- [What you need to do]: Each entry below is to be copied out exactly and in full.

- [Dataset records]:
════════
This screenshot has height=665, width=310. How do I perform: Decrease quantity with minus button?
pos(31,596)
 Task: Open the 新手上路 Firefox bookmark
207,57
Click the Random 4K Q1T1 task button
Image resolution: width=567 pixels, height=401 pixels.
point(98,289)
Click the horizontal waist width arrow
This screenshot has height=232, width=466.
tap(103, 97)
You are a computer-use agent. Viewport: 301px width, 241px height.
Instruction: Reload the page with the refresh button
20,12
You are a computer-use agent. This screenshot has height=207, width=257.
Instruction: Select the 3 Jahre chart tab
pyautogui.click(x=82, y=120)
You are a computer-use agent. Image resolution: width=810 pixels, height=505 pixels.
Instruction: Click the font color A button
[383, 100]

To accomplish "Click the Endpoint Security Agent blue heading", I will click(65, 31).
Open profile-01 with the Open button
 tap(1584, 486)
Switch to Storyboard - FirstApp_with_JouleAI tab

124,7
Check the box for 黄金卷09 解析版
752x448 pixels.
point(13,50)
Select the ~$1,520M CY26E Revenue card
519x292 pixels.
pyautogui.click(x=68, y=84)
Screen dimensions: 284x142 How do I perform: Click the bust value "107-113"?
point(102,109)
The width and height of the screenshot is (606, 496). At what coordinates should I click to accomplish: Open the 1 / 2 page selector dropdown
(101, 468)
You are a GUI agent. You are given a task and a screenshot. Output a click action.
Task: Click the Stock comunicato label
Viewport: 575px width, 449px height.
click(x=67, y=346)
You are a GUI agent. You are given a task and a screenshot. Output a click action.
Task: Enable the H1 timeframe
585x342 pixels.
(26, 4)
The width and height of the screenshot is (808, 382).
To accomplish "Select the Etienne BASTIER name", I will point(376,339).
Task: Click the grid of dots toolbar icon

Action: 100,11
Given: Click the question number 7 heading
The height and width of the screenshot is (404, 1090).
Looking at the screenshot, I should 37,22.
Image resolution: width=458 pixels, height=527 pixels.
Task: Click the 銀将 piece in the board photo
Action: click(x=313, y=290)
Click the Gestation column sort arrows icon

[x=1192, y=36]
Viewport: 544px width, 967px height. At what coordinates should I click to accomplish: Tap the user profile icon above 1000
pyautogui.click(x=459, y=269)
════════
- [Expected answer]:
This screenshot has height=665, width=310. How do I perform: Decrease quantity with minus button?
pos(31,596)
 Task: Open the 新手上路 Firefox bookmark
207,57
Click the Random 4K Q1T1 task button
Image resolution: width=567 pixels, height=401 pixels.
point(98,289)
Click the horizontal waist width arrow
This screenshot has height=232, width=466.
tap(103, 97)
You are a computer-use agent. Viewport: 301px width, 241px height.
Instruction: Reload the page with the refresh button
20,12
You are a computer-use agent. This screenshot has height=207, width=257.
Instruction: Select the 3 Jahre chart tab
pyautogui.click(x=82, y=120)
You are a computer-use agent. Image resolution: width=810 pixels, height=505 pixels.
Instruction: Click the font color A button
[383, 100]

To accomplish "Click the Endpoint Security Agent blue heading", I will click(65, 31).
Open profile-01 with the Open button
 tap(1584, 486)
Switch to Storyboard - FirstApp_with_JouleAI tab

124,7
Check the box for 黄金卷09 解析版
752x448 pixels.
point(13,50)
Select the ~$1,520M CY26E Revenue card
519x292 pixels.
pyautogui.click(x=68, y=84)
Screen dimensions: 284x142 How do I perform: Click the bust value "107-113"?
point(102,109)
The width and height of the screenshot is (606, 496). At what coordinates should I click to accomplish: Open the 1 / 2 page selector dropdown
(101, 468)
You are a GUI agent. You are given a task and a screenshot. Output a click action.
Task: Click the Stock comunicato label
Viewport: 575px width, 449px height.
click(x=67, y=346)
You are a GUI agent. You are given a task and a screenshot. Output a click action.
Task: Enable the H1 timeframe
585x342 pixels.
(26, 4)
The width and height of the screenshot is (808, 382).
To accomplish "Select the Etienne BASTIER name", I will point(376,339).
Task: Click the grid of dots toolbar icon

Action: 100,11
Given: Click the question number 7 heading
The height and width of the screenshot is (404, 1090).
Looking at the screenshot, I should 37,22.
Image resolution: width=458 pixels, height=527 pixels.
Task: Click the 銀将 piece in the board photo
Action: click(x=313, y=290)
Click the Gestation column sort arrows icon

[x=1192, y=36]
Viewport: 544px width, 967px height. At what coordinates should I click to accomplish: Tap the user profile icon above 1000
pyautogui.click(x=459, y=269)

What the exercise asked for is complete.